Return all entries below exactly. Skip nothing.

+++

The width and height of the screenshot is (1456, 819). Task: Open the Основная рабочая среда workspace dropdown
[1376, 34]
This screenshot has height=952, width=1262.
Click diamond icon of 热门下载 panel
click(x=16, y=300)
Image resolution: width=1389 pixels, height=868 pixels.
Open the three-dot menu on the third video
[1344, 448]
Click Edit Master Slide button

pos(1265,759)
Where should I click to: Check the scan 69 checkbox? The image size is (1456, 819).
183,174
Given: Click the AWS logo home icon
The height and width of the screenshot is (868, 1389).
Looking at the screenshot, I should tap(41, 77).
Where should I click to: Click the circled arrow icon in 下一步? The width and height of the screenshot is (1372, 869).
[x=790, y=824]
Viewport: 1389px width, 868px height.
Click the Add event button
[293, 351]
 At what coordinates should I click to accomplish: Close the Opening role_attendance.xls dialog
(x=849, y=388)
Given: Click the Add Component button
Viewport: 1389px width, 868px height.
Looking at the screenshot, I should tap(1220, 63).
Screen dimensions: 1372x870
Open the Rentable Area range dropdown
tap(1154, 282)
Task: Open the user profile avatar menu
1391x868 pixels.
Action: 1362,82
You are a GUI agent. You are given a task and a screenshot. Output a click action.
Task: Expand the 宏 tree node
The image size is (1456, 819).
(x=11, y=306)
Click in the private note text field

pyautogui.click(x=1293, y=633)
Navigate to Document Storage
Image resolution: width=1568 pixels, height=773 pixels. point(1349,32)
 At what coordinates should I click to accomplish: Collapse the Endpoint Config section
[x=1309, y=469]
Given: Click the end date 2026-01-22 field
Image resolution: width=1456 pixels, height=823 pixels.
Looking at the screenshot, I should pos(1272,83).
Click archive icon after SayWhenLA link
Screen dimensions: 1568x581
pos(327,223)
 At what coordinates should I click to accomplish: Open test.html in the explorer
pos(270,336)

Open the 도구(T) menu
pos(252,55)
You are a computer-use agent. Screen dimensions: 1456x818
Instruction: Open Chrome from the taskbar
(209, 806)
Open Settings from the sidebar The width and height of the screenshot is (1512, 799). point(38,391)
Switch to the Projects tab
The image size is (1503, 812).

+++

**Exercise response:**
The width and height of the screenshot is (1456, 819). Task: Open the Основная рабочая среда workspace dropdown
[1376, 34]
This screenshot has height=952, width=1262.
Click diamond icon of 热门下载 panel
click(x=16, y=300)
Image resolution: width=1389 pixels, height=868 pixels.
Open the three-dot menu on the third video
[1344, 448]
Click Edit Master Slide button

pos(1265,759)
Where should I click to: Check the scan 69 checkbox? The image size is (1456, 819).
183,174
Given: Click the AWS logo home icon
The height and width of the screenshot is (868, 1389).
Looking at the screenshot, I should tap(41, 77).
Where should I click to: Click the circled arrow icon in 下一步? The width and height of the screenshot is (1372, 869).
[x=790, y=824]
Viewport: 1389px width, 868px height.
Click the Add event button
[293, 351]
 At what coordinates should I click to accomplish: Close the Opening role_attendance.xls dialog
(x=849, y=388)
Given: Click the Add Component button
Viewport: 1389px width, 868px height.
Looking at the screenshot, I should tap(1220, 63).
Screen dimensions: 1372x870
Open the Rentable Area range dropdown
tap(1154, 282)
Task: Open the user profile avatar menu
1391x868 pixels.
Action: 1362,82
You are a GUI agent. You are given a task and a screenshot. Output a click action.
Task: Expand the 宏 tree node
The image size is (1456, 819).
(x=11, y=306)
Click in the private note text field

pyautogui.click(x=1293, y=633)
Navigate to Document Storage
Image resolution: width=1568 pixels, height=773 pixels. point(1349,32)
 At what coordinates should I click to accomplish: Collapse the Endpoint Config section
[x=1309, y=469]
Given: Click the end date 2026-01-22 field
Image resolution: width=1456 pixels, height=823 pixels.
Looking at the screenshot, I should pos(1272,83).
Click archive icon after SayWhenLA link
Screen dimensions: 1568x581
pos(327,223)
 At what coordinates should I click to accomplish: Open test.html in the explorer
pos(270,336)

Open the 도구(T) menu
pos(252,55)
You are a computer-use agent. Screen dimensions: 1456x818
Instruction: Open Chrome from the taskbar
(209, 806)
Open Settings from the sidebar The width and height of the screenshot is (1512, 799). point(38,391)
Switch to the Projects tab
The image size is (1503, 812).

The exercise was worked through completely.